30 Mar Yahoo! Mail – The Most Unstable Giant?
For the better part of 2014 (or really, ALL of 2014), Yahoo! Mail has seen repeated hacks of epic proportions. It all started back in early January when users started experiencing hacked email accounts, and it doesn’t seem to have dwindled one bit. Security holes were made public by a single YouTube user as early as January 7th, but Yahoo! has since claimed that all breaches have been since patched, but that doesn’t seem to be the case.
Speaking on a personal level, I made the switch to Gmail in 2006. Yahoo! Mail served me well over the years, but a clunky UI and slow servers turned me away in favor of Google’s high-speed, simplistic online mailing service. Recent inbox sourcing revealed the very last email read and sent came in 2008. I simply stopped using Yahoo! for any further logged-in transactions. Sure, many accounts were still tied into the once-industry-leading mailer, but no physical clicking while signed in with a Yahoo! ID happened.

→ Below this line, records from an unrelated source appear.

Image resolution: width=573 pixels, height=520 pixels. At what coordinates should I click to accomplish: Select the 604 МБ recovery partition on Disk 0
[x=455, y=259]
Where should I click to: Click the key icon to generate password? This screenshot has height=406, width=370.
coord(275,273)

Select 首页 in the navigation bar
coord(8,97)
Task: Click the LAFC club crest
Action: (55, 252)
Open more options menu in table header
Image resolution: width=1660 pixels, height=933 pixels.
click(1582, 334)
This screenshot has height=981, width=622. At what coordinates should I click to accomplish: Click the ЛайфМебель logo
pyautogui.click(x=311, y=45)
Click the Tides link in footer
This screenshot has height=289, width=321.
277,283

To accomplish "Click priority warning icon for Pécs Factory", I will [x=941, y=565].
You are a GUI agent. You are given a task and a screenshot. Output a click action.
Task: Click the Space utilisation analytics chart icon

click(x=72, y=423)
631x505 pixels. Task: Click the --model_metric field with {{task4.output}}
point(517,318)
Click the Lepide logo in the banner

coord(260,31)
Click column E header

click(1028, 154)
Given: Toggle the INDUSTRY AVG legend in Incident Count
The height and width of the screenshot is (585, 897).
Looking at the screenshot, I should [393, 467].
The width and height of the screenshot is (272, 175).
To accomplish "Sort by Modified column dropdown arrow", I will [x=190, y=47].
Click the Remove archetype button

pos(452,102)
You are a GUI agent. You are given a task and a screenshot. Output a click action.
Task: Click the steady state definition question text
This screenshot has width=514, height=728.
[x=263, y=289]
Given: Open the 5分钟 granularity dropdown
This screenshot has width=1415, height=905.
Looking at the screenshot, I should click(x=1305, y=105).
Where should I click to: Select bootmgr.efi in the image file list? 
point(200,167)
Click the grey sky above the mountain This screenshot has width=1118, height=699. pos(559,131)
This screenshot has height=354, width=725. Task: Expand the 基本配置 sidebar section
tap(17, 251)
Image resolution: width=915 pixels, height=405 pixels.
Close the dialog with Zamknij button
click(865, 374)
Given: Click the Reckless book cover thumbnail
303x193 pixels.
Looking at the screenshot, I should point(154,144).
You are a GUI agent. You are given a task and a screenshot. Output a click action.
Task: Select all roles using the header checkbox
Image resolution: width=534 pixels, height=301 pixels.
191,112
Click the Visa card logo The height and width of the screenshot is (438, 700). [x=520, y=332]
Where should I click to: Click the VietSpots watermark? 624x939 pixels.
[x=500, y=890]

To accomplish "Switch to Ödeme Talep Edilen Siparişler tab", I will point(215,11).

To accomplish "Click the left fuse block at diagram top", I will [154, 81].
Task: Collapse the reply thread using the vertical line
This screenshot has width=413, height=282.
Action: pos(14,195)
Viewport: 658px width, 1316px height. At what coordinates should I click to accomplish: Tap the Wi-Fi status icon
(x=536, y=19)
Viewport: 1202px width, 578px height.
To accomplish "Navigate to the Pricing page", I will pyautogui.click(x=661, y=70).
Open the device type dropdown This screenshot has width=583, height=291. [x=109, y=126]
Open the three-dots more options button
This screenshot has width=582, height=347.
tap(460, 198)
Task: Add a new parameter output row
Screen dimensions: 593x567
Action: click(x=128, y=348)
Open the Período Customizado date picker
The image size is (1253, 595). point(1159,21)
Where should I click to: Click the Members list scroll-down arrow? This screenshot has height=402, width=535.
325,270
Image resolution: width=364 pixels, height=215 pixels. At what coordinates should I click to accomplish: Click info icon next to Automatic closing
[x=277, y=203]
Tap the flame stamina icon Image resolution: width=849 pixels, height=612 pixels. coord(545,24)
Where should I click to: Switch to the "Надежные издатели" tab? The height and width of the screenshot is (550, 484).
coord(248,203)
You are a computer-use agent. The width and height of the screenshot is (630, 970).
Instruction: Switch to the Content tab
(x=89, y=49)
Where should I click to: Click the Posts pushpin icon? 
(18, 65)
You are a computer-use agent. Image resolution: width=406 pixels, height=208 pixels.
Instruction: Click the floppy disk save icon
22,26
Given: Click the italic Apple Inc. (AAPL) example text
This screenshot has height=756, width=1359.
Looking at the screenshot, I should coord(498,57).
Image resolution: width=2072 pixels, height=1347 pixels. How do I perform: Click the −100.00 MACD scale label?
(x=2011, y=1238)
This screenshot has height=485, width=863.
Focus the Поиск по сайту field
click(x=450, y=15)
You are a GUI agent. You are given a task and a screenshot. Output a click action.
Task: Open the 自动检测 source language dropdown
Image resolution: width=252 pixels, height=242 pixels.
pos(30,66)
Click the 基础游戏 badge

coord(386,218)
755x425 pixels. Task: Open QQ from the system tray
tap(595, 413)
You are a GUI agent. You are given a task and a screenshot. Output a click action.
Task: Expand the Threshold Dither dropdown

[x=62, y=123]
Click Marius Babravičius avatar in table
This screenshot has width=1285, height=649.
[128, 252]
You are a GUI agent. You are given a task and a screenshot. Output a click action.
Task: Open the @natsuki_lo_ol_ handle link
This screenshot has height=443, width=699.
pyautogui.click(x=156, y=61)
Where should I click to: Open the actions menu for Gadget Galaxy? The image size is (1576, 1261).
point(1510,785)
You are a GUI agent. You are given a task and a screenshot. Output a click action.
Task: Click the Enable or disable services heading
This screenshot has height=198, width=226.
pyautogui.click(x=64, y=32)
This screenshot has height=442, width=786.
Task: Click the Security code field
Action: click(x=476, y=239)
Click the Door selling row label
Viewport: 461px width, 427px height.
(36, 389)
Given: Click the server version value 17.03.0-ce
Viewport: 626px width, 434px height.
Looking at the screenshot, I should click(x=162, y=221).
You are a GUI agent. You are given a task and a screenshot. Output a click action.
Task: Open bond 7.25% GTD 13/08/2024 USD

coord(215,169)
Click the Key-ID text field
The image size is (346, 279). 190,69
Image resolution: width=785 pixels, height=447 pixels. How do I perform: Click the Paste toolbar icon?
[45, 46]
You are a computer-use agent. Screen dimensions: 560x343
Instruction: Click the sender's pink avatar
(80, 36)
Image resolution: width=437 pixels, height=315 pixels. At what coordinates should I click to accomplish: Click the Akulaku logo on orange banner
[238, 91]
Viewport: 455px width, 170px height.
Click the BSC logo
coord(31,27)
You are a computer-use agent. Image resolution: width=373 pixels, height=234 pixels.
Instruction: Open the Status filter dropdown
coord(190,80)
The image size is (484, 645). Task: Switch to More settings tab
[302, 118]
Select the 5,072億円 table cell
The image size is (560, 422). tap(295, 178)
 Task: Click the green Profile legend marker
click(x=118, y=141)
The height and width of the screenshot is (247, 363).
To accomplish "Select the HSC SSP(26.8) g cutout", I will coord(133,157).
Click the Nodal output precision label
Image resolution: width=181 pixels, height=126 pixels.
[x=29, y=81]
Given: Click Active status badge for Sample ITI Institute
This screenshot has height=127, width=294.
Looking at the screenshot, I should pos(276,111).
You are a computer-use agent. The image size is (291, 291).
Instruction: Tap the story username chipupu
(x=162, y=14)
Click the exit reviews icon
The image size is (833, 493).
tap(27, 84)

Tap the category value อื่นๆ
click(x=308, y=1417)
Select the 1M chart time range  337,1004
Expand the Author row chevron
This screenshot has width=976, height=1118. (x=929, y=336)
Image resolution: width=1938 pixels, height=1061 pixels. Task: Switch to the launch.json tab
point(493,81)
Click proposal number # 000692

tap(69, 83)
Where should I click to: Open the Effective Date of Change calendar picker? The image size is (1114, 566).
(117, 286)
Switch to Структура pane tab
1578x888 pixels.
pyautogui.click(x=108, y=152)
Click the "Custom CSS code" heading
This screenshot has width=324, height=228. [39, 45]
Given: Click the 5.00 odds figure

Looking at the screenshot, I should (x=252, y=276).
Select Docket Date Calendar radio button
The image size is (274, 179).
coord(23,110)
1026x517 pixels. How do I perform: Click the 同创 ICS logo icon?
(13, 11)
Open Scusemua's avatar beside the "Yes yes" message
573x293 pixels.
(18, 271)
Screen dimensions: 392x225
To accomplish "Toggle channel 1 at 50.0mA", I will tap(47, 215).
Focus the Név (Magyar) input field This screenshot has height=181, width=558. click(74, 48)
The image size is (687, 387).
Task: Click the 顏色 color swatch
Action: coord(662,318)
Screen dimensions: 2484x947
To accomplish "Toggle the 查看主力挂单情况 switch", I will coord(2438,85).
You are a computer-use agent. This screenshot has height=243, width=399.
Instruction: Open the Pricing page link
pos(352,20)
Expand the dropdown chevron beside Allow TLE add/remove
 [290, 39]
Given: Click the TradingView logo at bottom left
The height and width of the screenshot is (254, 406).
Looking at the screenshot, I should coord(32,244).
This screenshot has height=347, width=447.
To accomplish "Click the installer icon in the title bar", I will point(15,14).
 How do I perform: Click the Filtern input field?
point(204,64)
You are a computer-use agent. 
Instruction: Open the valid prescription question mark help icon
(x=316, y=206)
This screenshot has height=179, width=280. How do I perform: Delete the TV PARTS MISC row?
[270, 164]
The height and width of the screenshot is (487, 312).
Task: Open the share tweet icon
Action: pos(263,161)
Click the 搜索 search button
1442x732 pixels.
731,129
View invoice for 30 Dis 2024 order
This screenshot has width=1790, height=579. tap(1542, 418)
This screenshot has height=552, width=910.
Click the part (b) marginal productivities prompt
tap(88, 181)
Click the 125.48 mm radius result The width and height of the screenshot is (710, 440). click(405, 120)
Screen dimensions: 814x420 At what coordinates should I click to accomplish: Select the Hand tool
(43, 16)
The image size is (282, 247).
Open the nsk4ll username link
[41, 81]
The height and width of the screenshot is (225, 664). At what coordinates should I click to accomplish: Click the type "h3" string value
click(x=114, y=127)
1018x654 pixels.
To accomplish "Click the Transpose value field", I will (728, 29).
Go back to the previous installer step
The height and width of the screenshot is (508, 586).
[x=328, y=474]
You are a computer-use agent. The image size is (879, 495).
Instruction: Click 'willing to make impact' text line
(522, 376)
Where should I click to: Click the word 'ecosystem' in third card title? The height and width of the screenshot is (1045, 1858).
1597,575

Having worked for several online security firms, it’s easy to be confident with ill-sourced links on the web. When in doubt, stay away — and I’ve always heeded this advice. When I first heard of the Yahoo! hacking back in January (yup – I was a victim), I changed my password to 30-character, complex password that needed writing down to be remembered. Not exactly the safest alternative when you consider the two-factor authentication Google now pushes, but it made me confident that nobody would be hacking into my Yahoo! account again.
Or so I thought.
At more than ten weeks later, I continue to receive emails from friends and family members regarding a spam link I seem to have sent. I still haven’t clicked through any links in my inbox or spam folders, and I even made the point to delete my account on March 18th. Eleven days later, I’ve been hacked twice more. Yahoo! still sits firmly in place of having fixed the issue, as reported by TNW in the below link, so is the company simply dreading water at this point?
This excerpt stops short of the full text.